Conference: Post-Trial Responsibilities: Ethics and Implementation – September 18, 2014
Law, policy, and guidance are vague, sometimes conflicting, and generally lacking in concrete solutions for questions regarding post-trial responsibilities. The issues are complex and demand thoughtful discourse to move the clinical trial enterprise toward meaningful solutions. The conference will include a diverse set of global stakeholders who will address and develop some consensus around various topics, such as the range of perspectives on post-trial access, implications of the 2013 Declaration of Helsinki revisions, and potential scenarios and solutions for post-trial access to medicines. September 18, 7:30am-5:30pm, Harvard Law School, Wasserstein, Cambridge, MA. For more information and to register, please visit the website.
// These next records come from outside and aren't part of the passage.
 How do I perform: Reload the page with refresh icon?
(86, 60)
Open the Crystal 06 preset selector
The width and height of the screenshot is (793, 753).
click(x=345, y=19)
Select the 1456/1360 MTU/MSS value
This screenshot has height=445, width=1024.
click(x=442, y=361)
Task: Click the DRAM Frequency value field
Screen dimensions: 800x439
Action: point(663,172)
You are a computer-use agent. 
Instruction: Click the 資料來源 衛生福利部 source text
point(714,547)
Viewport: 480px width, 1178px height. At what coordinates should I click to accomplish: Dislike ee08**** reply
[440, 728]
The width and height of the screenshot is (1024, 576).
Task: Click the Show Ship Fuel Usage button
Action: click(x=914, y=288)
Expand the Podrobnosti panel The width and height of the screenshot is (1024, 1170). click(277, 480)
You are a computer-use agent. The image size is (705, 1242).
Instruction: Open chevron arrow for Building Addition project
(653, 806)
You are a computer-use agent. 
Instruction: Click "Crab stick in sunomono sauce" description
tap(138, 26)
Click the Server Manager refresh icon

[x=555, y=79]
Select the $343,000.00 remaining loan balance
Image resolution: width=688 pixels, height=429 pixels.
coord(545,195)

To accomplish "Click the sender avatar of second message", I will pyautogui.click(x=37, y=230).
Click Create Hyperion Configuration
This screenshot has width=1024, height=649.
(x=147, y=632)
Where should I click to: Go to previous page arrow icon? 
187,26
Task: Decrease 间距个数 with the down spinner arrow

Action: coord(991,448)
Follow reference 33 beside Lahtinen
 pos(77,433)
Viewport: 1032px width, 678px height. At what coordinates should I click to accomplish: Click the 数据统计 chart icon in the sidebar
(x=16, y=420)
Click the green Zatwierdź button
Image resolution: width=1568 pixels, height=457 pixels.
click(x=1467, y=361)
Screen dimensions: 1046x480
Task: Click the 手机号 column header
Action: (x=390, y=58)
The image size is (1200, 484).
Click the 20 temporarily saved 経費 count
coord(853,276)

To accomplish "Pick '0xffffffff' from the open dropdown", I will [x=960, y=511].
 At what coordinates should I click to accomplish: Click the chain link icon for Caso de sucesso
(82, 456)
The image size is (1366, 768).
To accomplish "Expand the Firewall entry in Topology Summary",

Conference: Integrative Approaches to Understand Allelic Function – November 20-21, 2014
The 2014 PQG Conference: Integrative Approaches to Understand Allelic Function will examine the use of evolutionary functional genomics, statistical genetics, and integrative approaches to understand the function of rare and common human alleles, as well as discuss the interdisciplinary challenges of data analysis involved. Participants are encouraged to submit abstracts for the poster session. Three abstracts will be selected to be presented as 15-minute platform talks. November 20-21, Joseph B. Martin Conference, HMS, Boston, MA. Please see the website for complete information and to register.

Funding

Feasibility projects and scholar awards for HIV/AIDS research – applications due August 5, 2014
The Harvard University Center for AIDS Research (HU CFAR) is now accepting proposals for HIV/AIDS research awards beginning October 1, 2014. Proposals will be accepted for feasibility projects and scholar awards for research in one or more of the six HU CFAR scientific research programs: behavioral and social sciences, clinical epidemiology and outcomes research, international research, pathogenesis, therapeutics, and vaccine. Complete information can be found on the website.

Joslin Diabetes Center Pilot Feasibility Grants – letters of intent due October 3, 2014
The Diabetes Research Center (DRC)/Joslin Diabetes Center is accepting applications for pilot feasibility grants for research projects to study diabetes and its complications from basic, translational, or clinical perspectives. Open to Harvard affiliates, two proposals will be awarded $50,000/year for two years. Please see the website for complete details on eligibility and how to apply.